A. Introduction and Overview
A FAPT is a trust that is set up in an offshore jurisdiction which has enabling trust legislation providing for substantial protection against creditors of the trustor. One of the greatest advantages of the FAPT is the fact that, by its very nature, any legal attacks against its assets are transferred abroad to a different legal system. The FAPT is generally much more expensive to set up and create than a domestic trust and requires a certain willingness on the part of the Trustor to deal with offshore jurisdictions and trust entities. The FAPTs’ greatest value is for asset protection planning well in advance of any potential creditor problem. Moreover, many times FAPTs are only used when the client already has some international connections and networking. Recent cases have emphasized the need for careful planning in the structuring of the FAPT if it is to be legally efficacious and successful in meeting the purposes and objectives of the trustor.
B. Purposes and Advantages
Although some clients may have concerns about involving offshore trust entities in the asset protection and estate planning process, a properly established FAPT provides a much more substantive degree of asset protection than a domestic trust. Normally, it is more expensive and it requires more sophisticated and competent advisors because of the increased legal and tax complexities involved. The major advantages and purposes of the FAPT are set forth below:
Most foreign jurisdictions do not recognize US judgments. This may force a trial de novo on the merits under the laws of the foreign situs trust in order for the creditor to impose liability on the trustor and reach the assets of the FAPT. Obviously, the fees and expenses of this trial de novo and the burden of having to select offshore counsel can be substantial. Moreover, the FAPT jurisdiction, generally, requires plaintives to employ attorneys who are licensed in that jurisdiction.
Most foreign situs jurisdictions require that the burden of proof in challenging asset transfers to a FAPT is always on the creditor and does not shift to the trustor. Moreover, many foreign jurisdictions impose a higher standard of proof upon civil litigation plaintiffs such as the “beyond the reasonable doubt" standard.
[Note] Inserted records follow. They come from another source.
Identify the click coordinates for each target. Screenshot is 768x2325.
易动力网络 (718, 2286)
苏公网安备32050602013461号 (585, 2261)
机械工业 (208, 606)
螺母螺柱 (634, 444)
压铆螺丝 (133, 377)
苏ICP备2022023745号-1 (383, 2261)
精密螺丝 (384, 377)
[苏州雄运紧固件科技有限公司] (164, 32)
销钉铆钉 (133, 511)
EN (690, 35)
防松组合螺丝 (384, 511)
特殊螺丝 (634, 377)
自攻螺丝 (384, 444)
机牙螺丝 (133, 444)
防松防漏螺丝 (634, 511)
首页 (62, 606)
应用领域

This is in sharp contrast to the “preponderance of the evidence" principle utilized in US domestic civil cases.
The FAPT legislation of many jurisdictions establishes a statute of limitations for challenging asset transfers to an FAPT that begins to run on the date of transfer. . This is contrary to US law where the statute may begin to run from the date the transfer is “discovered" by someone with a claim against the trustor. Additionally, the statue of limitations of many FAPT jurisdictions is much shorter than the typical four year statute found under US law.
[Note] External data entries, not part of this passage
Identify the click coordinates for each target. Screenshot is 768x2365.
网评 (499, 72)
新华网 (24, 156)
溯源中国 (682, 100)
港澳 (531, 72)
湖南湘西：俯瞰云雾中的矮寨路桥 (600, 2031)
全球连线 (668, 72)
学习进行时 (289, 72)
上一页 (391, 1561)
Manifestly, it is going to be much more expensive and inconvenient to prosecute a claim offshore. Think of the inconvenience of having to pursue a claim out of state and then multiply that by two to three times the cost to pursue the matter in a foreign jurisdiction. Many foreign jurisdictions prohibit contingency fee arrangements forcing the claimant to finance a litigation process entirely on his/her own. Creditors may think twice about having to deal with a completely different legal system out of the country and, this unfamiliarity, plus the additional expanses and costs, and the entire uncertainty with respect to the process, adds a substantial element of protection to the FAPT.
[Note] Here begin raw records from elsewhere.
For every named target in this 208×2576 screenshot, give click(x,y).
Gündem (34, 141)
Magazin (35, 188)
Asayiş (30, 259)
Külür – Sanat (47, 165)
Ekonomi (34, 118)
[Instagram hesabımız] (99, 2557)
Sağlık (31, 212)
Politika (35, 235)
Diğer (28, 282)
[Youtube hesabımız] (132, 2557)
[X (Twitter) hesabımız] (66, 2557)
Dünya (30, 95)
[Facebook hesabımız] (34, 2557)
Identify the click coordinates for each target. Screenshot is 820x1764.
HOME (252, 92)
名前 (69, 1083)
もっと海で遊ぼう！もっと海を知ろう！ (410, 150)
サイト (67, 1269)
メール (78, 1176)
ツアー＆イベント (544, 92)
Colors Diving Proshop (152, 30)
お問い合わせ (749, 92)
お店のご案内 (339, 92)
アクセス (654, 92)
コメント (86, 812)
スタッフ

The FAPT may assist the trustor in achieving several other objectives and planning goals independent of asset protection planning. Traditional estate planning issues such as the orderly transfer of property at death, the avoidance of probate, the strengthening of spendthrift provisions, greater privacy than under US law, the management of offshore assets and businesses and premarital planning can all be addressed by FAPT.